Like father, like son
. There and then, in the bedroom doorway, he resolves to be a loyal husband and father, no matter what. But, for all his good intentions, he can’t get Zeng’s voice out of his head.

‘Thirty-two is the best age there is. Wait and see, Driver Wang. Your life has only just begun . . .’

15
Sleeping Pills

SIX O’CLOCK, BELLS
ring. Time for breakfast at quarter past. Bowls of rice porridge, cups of tea. On Sundays, an egg. Eight o’clock, exercises in the yard. Cassette tape in the battery-operated stereo, they jogged on the spot. Eight thirty, they queued for medication. Tongues poked out for inspection by the nurses, supervising the swallowing of pills. Eight thirty-five, a woman from Ward C dived to the floor, dodging bullets. ‘
They are cracking down again! They are shooting at us! Get down or be killed!
’ she yelled, grabbing at the legs of other patients until the doctors rushed over with a hypodermic syringe.

Summer in the hospital, and there was no escape from the heat. Most of the patients became lethargic, as though tranquillized. They stripped to damp vests and sagging underpants and lay on the cement floor, limbs stretched out in a plea for mercy. The heat was an amphetamine to others, who paced the ward, hyperactive and loud, and it was mescaline to those who shrieked of scorpions, shaking out bedclothes and banging shoe heels on the walls. The heat intensified paranoia in the minds of some, who accused the doctors and nurses of poisoning the drinking water and the other patients of stealing their clothes.

Caged fans whirred but barely moved the suffocating air, and the breeze wasn’t tempted through the open windows into the wards. Wang couldn’t escape his own sweat and was slippery night and day. Showers brought relief but, as soon as he turned off the spray, dampness seeped up again through his pores. The whorls of his fingers marked everything he touched. When he ran his tongue over his upper lip he tasted brine.

Reality slowed in the heat, but Zeng Yan was perpetually on the move, shuffling cards, rattling mah-jong tiles, chasing ping-pong balls in the yard and never breaking into a sweat. ‘I’m a southerner,’ he said, explaining why the heat didn’t knock him out. ‘This is winter in Guangzhou.’ Every day, Zeng looked for Wang, and they talked for hours. Wang watched Zeng’s sharp cheekbones and sensual mouth as he talked, and saw how he could oscillate between genders; how a few strokes of make-up would transform him into an exquisite drag queen. Zeng was blasé about what he did for a living. When talking about his profession to Wang, he was matter of fact.
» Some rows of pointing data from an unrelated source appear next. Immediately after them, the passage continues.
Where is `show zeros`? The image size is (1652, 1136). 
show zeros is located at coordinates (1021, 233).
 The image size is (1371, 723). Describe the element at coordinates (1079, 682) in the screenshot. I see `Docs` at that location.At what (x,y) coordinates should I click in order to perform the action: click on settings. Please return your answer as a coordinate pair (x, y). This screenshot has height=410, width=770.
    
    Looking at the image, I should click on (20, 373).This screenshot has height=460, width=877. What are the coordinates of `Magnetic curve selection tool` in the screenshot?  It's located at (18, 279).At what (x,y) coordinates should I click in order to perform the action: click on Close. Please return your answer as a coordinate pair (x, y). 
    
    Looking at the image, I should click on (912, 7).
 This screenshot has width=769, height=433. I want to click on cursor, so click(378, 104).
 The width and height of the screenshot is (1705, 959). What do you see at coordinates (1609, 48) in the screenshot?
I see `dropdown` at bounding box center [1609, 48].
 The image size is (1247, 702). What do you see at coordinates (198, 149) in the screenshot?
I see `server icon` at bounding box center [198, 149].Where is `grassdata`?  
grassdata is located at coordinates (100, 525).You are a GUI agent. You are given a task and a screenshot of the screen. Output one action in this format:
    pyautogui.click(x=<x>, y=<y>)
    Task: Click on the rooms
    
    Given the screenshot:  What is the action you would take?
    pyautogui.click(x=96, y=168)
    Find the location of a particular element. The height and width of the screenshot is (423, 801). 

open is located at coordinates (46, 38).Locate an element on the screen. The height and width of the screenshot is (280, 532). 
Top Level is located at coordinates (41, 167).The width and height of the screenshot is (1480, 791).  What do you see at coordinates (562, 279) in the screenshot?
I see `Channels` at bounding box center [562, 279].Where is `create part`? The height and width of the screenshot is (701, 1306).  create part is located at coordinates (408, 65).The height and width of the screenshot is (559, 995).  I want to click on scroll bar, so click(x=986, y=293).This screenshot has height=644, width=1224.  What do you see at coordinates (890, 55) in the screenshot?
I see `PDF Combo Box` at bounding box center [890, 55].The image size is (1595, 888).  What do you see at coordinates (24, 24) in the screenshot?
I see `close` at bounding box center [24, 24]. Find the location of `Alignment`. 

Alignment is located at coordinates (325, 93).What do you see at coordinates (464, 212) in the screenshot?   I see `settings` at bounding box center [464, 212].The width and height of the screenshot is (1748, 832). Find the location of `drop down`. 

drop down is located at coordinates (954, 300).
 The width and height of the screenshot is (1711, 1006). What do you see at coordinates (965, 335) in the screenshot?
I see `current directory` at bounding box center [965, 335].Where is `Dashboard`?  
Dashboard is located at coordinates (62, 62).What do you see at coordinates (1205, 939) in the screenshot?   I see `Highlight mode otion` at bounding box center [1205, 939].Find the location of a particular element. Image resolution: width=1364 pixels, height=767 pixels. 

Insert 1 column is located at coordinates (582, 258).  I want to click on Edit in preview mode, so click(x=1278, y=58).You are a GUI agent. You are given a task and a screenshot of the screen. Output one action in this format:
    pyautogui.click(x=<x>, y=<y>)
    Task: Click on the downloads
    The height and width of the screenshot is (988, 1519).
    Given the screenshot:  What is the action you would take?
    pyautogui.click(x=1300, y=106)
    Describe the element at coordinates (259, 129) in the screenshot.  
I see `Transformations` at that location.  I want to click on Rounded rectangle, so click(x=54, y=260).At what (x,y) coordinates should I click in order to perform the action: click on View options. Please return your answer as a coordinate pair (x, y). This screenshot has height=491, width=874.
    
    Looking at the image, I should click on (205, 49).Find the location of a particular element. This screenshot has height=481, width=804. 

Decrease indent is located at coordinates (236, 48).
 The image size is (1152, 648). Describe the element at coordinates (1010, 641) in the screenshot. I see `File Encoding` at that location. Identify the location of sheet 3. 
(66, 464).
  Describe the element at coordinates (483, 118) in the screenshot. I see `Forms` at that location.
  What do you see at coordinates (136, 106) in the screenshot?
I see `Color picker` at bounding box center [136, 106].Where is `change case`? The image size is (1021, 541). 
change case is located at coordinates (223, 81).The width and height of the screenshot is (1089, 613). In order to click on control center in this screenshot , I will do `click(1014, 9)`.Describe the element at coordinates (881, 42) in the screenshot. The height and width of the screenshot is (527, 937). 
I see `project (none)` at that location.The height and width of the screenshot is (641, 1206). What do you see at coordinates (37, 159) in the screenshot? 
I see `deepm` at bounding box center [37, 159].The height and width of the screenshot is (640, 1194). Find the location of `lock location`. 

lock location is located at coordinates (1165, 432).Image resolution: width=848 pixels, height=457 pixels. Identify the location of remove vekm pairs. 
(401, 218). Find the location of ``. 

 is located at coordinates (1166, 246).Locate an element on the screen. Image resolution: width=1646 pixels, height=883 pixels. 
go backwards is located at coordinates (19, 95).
‘Get in, make money, get out,’ he said. ‘Better than working in a factory. Better than doing the job of a machine. Everyone sells something about themselves, and I sell my body. But only while I am young and good-looking. Those older men in their thirties are pathetic. They make a pittance! Who wants to fuck those ageing losers? I’ll quit long before then. By the time I’m thirty I’ll be the boss of my own company.’

When Zeng spoke of his experiences, Wang listened, rapt. Zeng the hustler, in parks and bars. Zeng the houseboy, a domesticated pet for wealthy men. Zeng on his knees for a policeman in the public toilets near Tiananmen Square. Zeng in a steamy sauna with a group of Hong Kong CEOs. He had been raped and beaten, but he spoke of this with detachment.